What is needed ::
Please return each record exactly, leaving nothing out.

Records shown ::

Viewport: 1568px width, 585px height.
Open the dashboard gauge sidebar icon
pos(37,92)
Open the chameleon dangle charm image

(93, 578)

Solution to the problem ::
Viewport: 1568px width, 585px height.
Open the dashboard gauge sidebar icon
pos(37,92)
Open the chameleon dangle charm image

(93, 578)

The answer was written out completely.